**Written task:** In the discussion of the datamash comment-skipping option below, transcribe word for word the part that opens with the words containing "Treating any ';'" and closes with "unconditionally.".

**Document text:**

══════════

I kind of feel like the -C option shouldn't exist at all and anything like removing comments should be done first by sed or whatever. But it's there, and I'd worry about changing it's current behavior breaking backwards compatibility.
All for the trailing whitespace part though.
Hi,
On Mon, May 16, 2022 at 09:03:42AM +0200, Erik Auerswald wrote:
> On Sun, May 15, 2022 at 06:06:21PM -0700, Dima Kogan wrote:
> > Addresses two related issues:
> >
> > - Comments that didn't block out a whole line weren't being properly ignored by
> > -C. Lines such as 'bar 5#xxx' didn't ignore the '#xxx' as they were supposed
> > to
>
> I think that would be a new feature. The --help output states:
>
> -C, --skip-comments skip comment lines (starting with '#' or ';'
> and optional whitespace)
>
> As far as I understand the documentation, the -C, --skip-comments option
> was intended to skip complete lines.
Treating any ';' in a line as starting a comment would interfere with
using ';' as field separator. But using ';' as field separator is common
with simple CSV-like formats when the locale's decimal separator is a ','.
I do not think that the -C, --skip-comments behavior of GNU datamash
should change to recognize comments at the end of a data line
unconditionally.
Thanks,
Erik

══════════

**Given data:**
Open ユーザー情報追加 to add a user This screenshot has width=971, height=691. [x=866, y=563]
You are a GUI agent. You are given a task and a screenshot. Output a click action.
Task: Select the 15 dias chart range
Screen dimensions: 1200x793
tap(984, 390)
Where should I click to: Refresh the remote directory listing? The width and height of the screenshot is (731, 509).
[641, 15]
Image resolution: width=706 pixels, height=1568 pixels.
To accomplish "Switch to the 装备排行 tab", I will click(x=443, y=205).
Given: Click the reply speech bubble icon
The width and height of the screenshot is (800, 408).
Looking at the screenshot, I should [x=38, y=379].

══════════

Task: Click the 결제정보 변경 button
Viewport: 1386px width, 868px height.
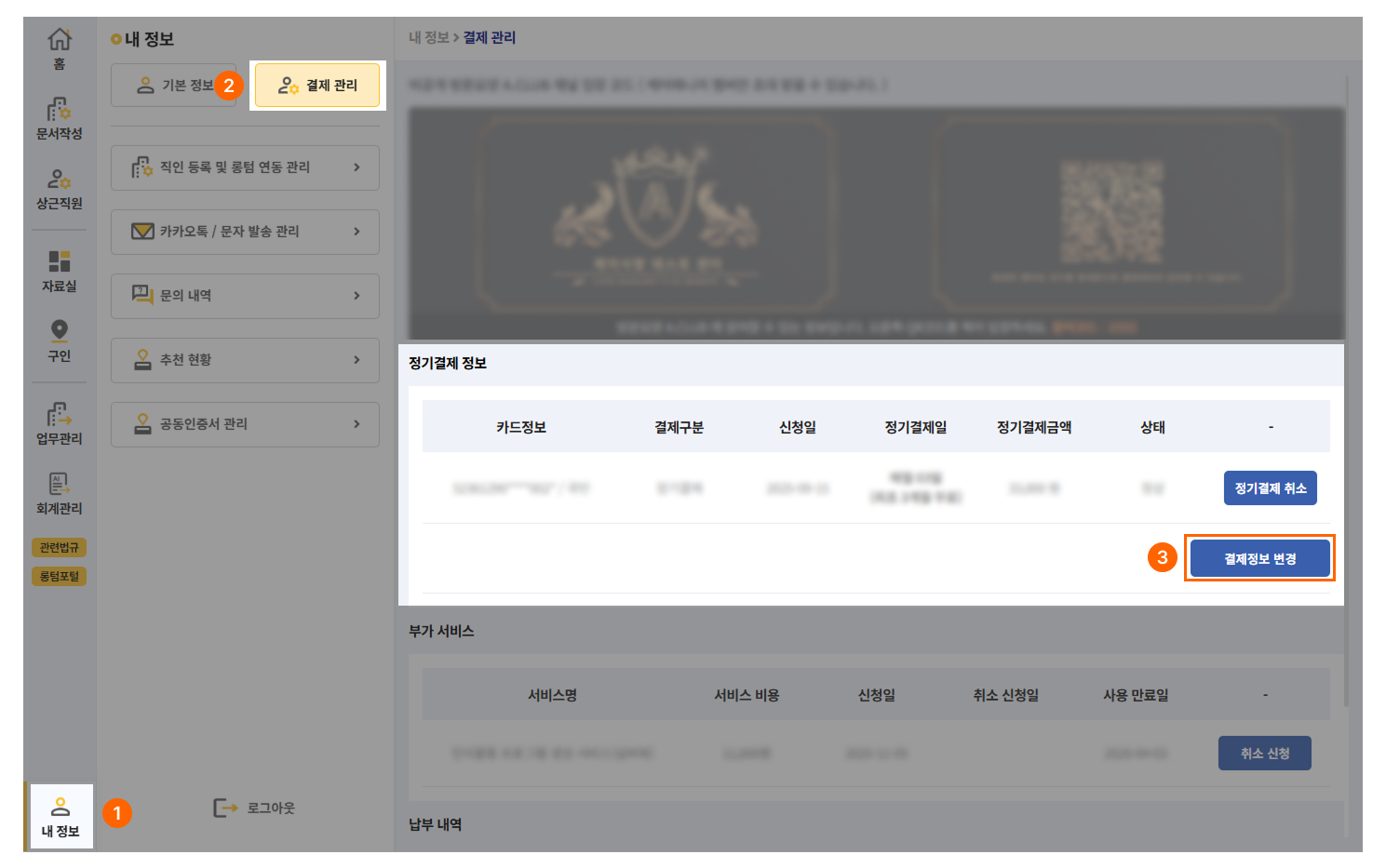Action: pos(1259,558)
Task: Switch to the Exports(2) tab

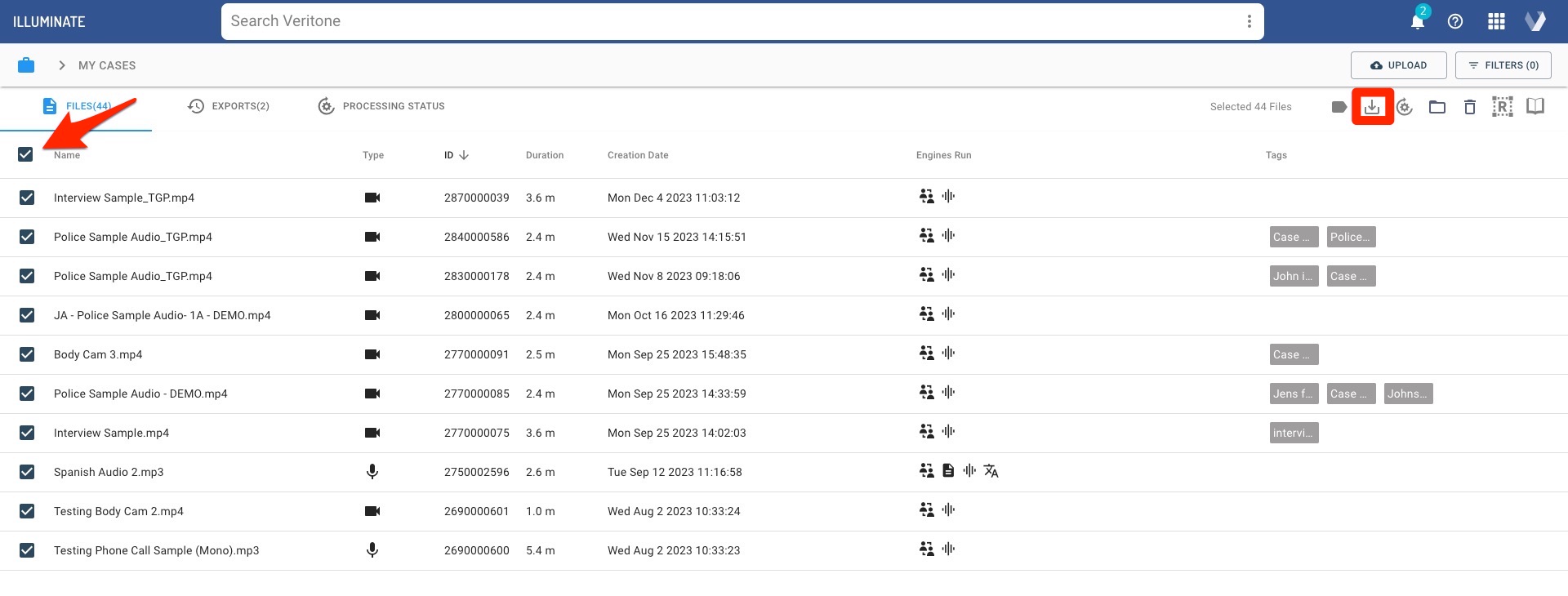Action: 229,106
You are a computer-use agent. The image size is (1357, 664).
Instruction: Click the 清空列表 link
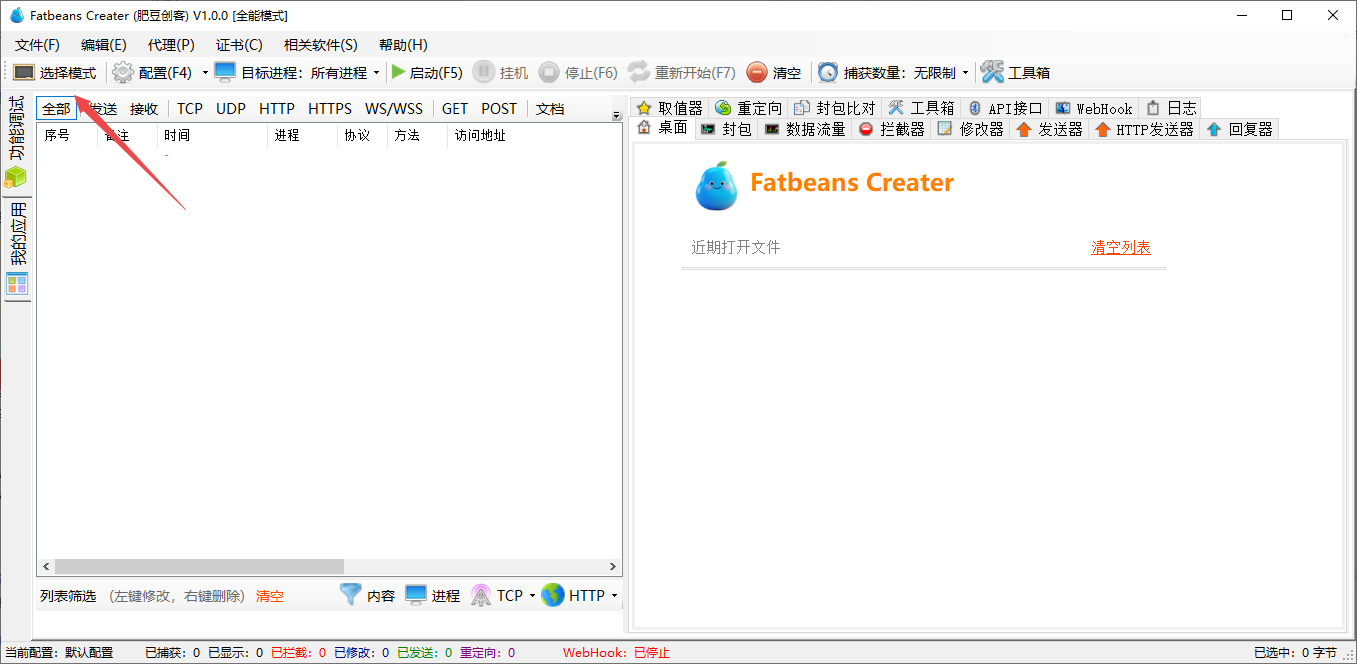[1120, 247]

══════════

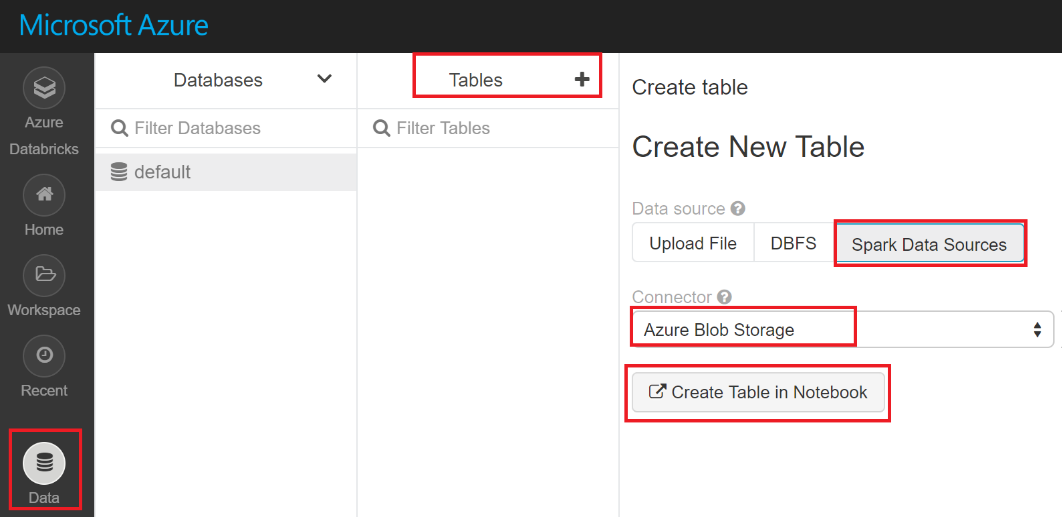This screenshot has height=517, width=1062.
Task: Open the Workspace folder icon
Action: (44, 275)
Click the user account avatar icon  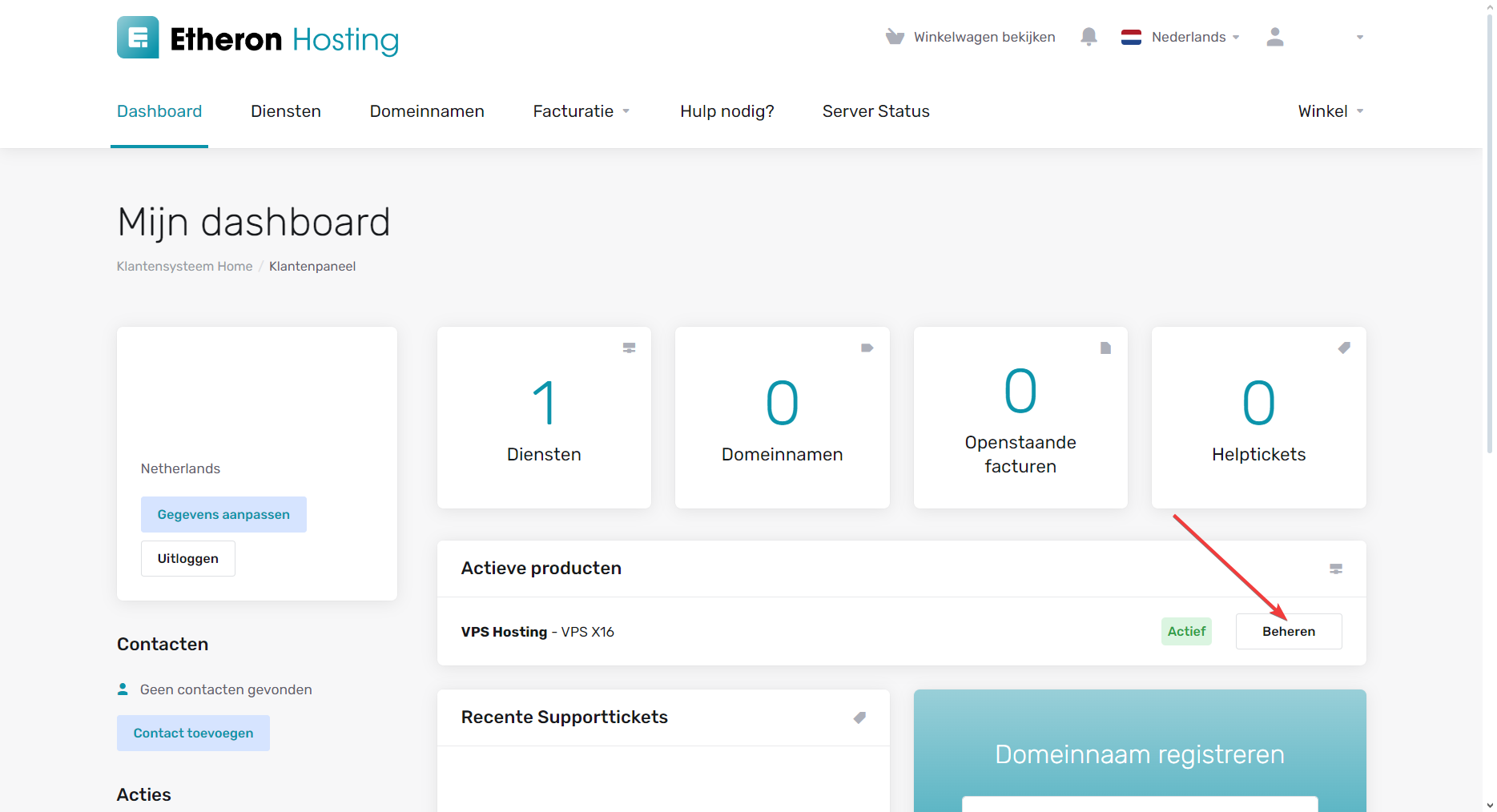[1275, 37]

══════════

**In response:**
Treating any ';' in a line as starting a comment would interfere with
using ';' as field separator. But using ';' as field separator is common
with simple CSV-like formats when the locale's decimal separator is a ','.
I do not think that the -C, --skip-comments behavior of GNU datamash
should change to recognize comments at the end of a data line
unconditionally.